What to produce ▸ The required output is the lines below from the line containing "Screen dimensions: 886x362" to the line containing "Given: Click the text", inclusive, retyped exactly. No other lines belong in it.

Excerpted data ▸
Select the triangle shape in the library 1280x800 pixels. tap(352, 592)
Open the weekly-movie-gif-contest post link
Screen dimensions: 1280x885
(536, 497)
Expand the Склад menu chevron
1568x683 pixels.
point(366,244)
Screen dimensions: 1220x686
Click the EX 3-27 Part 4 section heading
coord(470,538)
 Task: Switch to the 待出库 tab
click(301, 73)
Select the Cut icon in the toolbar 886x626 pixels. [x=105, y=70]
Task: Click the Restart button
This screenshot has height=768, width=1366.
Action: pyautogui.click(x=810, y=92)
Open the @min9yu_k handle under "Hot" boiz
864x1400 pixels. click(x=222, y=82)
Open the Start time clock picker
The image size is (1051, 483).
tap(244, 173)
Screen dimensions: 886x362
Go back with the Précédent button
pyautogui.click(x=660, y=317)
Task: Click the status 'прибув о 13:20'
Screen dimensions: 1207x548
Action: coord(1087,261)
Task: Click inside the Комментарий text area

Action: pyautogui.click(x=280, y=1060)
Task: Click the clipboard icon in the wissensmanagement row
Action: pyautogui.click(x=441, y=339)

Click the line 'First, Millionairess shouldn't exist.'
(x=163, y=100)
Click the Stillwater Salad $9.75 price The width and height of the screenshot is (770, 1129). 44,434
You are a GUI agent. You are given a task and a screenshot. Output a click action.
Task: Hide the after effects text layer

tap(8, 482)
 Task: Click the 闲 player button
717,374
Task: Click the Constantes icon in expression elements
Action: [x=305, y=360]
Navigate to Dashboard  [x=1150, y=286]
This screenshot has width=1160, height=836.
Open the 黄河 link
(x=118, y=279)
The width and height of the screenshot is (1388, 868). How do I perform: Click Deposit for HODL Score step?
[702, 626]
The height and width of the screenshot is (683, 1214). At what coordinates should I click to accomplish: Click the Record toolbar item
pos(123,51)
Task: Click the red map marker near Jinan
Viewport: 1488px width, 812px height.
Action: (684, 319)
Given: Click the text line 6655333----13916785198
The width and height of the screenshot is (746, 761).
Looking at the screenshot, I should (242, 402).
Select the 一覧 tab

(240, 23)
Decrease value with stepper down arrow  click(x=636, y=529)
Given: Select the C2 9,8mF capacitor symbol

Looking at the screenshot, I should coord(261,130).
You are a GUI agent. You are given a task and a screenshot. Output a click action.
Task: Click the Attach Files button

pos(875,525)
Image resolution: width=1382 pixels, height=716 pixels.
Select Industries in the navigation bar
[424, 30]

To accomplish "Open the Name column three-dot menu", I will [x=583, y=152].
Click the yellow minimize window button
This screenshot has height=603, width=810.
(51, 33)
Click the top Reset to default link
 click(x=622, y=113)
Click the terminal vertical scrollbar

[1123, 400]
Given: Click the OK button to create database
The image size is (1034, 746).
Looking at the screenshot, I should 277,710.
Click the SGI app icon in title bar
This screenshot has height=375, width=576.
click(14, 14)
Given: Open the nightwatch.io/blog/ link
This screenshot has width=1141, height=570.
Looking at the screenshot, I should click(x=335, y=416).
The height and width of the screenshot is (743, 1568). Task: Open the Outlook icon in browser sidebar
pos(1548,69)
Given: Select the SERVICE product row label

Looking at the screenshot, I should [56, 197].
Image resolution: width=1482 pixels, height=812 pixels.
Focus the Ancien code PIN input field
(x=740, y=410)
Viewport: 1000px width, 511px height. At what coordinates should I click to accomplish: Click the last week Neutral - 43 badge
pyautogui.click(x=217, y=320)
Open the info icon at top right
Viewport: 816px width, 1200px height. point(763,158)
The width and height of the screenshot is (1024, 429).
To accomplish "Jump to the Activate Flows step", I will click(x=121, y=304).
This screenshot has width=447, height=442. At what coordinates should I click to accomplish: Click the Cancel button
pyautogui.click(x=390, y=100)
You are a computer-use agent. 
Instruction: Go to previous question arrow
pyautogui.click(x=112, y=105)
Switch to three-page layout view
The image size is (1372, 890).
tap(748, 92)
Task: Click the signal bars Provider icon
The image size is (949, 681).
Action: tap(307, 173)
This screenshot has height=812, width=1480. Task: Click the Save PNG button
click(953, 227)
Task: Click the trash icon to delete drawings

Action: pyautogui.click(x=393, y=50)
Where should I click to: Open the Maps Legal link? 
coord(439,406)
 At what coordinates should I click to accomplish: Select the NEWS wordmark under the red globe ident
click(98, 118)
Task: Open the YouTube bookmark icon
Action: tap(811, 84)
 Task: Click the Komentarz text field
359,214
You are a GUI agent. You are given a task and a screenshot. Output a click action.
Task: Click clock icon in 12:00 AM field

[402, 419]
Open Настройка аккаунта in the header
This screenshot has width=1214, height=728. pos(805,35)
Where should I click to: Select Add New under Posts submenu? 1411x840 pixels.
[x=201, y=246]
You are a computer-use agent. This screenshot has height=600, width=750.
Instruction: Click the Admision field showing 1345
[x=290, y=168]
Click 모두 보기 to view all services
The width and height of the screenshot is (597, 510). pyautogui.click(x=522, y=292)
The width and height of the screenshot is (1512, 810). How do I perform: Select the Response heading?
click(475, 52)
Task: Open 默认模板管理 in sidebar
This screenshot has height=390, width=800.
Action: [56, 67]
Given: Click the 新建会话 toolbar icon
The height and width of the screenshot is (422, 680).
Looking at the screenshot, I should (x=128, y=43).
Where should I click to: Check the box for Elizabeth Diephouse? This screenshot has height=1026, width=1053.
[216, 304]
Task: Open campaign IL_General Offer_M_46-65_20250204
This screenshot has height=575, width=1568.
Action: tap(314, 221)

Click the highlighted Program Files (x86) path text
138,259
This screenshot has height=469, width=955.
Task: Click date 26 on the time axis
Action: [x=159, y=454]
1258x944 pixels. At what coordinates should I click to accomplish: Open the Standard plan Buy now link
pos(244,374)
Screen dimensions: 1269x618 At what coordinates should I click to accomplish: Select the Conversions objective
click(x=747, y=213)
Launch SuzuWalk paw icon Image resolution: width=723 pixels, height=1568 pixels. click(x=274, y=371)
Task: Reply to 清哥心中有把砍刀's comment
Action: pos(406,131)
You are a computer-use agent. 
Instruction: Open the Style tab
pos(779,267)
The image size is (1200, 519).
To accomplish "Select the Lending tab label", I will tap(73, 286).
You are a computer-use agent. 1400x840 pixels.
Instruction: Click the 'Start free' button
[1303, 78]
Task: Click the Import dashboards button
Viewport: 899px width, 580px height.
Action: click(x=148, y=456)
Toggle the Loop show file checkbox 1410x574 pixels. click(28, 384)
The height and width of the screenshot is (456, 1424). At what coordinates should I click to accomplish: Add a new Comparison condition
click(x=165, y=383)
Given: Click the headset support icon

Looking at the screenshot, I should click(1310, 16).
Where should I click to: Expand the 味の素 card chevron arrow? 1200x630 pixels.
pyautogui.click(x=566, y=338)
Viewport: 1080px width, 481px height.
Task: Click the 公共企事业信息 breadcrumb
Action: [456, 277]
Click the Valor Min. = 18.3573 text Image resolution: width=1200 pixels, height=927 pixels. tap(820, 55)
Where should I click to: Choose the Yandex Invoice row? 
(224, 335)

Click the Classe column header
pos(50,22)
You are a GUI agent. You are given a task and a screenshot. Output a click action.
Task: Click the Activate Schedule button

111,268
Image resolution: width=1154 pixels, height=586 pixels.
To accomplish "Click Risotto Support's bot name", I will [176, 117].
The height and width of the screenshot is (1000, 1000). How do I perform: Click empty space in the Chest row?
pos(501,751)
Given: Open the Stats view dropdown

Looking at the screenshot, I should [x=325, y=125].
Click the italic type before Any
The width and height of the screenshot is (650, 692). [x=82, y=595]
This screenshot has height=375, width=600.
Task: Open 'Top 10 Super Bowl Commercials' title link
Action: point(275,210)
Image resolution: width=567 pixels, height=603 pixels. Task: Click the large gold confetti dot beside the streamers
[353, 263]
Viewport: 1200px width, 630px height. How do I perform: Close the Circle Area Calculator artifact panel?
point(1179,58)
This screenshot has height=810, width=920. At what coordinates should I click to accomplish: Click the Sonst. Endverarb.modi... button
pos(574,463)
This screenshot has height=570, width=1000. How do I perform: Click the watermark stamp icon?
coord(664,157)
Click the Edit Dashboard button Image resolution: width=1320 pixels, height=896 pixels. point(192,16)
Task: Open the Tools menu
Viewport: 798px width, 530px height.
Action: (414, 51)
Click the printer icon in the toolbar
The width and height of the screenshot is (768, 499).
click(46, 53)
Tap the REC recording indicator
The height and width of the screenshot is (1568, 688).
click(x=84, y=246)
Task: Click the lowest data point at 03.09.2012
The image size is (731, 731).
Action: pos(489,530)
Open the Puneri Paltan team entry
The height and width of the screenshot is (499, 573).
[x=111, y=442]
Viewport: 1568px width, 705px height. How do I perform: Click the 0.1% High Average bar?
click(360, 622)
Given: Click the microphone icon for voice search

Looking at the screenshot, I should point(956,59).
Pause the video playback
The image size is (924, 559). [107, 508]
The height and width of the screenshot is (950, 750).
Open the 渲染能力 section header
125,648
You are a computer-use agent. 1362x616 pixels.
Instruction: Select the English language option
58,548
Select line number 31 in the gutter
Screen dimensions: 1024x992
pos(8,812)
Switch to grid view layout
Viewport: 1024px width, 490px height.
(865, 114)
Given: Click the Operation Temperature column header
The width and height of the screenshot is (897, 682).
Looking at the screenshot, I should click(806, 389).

Solution to this problem ▸
Screen dimensions: 886x362
Go back with the Précédent button
pyautogui.click(x=660, y=317)
Task: Click the status 'прибув о 13:20'
Screen dimensions: 1207x548
Action: coord(1087,261)
Task: Click inside the Комментарий text area

Action: pyautogui.click(x=280, y=1060)
Task: Click the clipboard icon in the wissensmanagement row
Action: pyautogui.click(x=441, y=339)

Click the line 'First, Millionairess shouldn't exist.'
(x=163, y=100)
Click the Stillwater Salad $9.75 price The width and height of the screenshot is (770, 1129). 44,434
You are a GUI agent. You are given a task and a screenshot. Output a click action.
Task: Hide the after effects text layer

tap(8, 482)
 Task: Click the 闲 player button
717,374
Task: Click the Constantes icon in expression elements
Action: [x=305, y=360]
Navigate to Dashboard  [x=1150, y=286]
This screenshot has width=1160, height=836.
Open the 黄河 link
(x=118, y=279)
The width and height of the screenshot is (1388, 868). How do I perform: Click Deposit for HODL Score step?
[702, 626]
The height and width of the screenshot is (683, 1214). At what coordinates should I click to accomplish: Click the Record toolbar item
pos(123,51)
Task: Click the red map marker near Jinan
Viewport: 1488px width, 812px height.
Action: (684, 319)
Given: Click the text line 6655333----13916785198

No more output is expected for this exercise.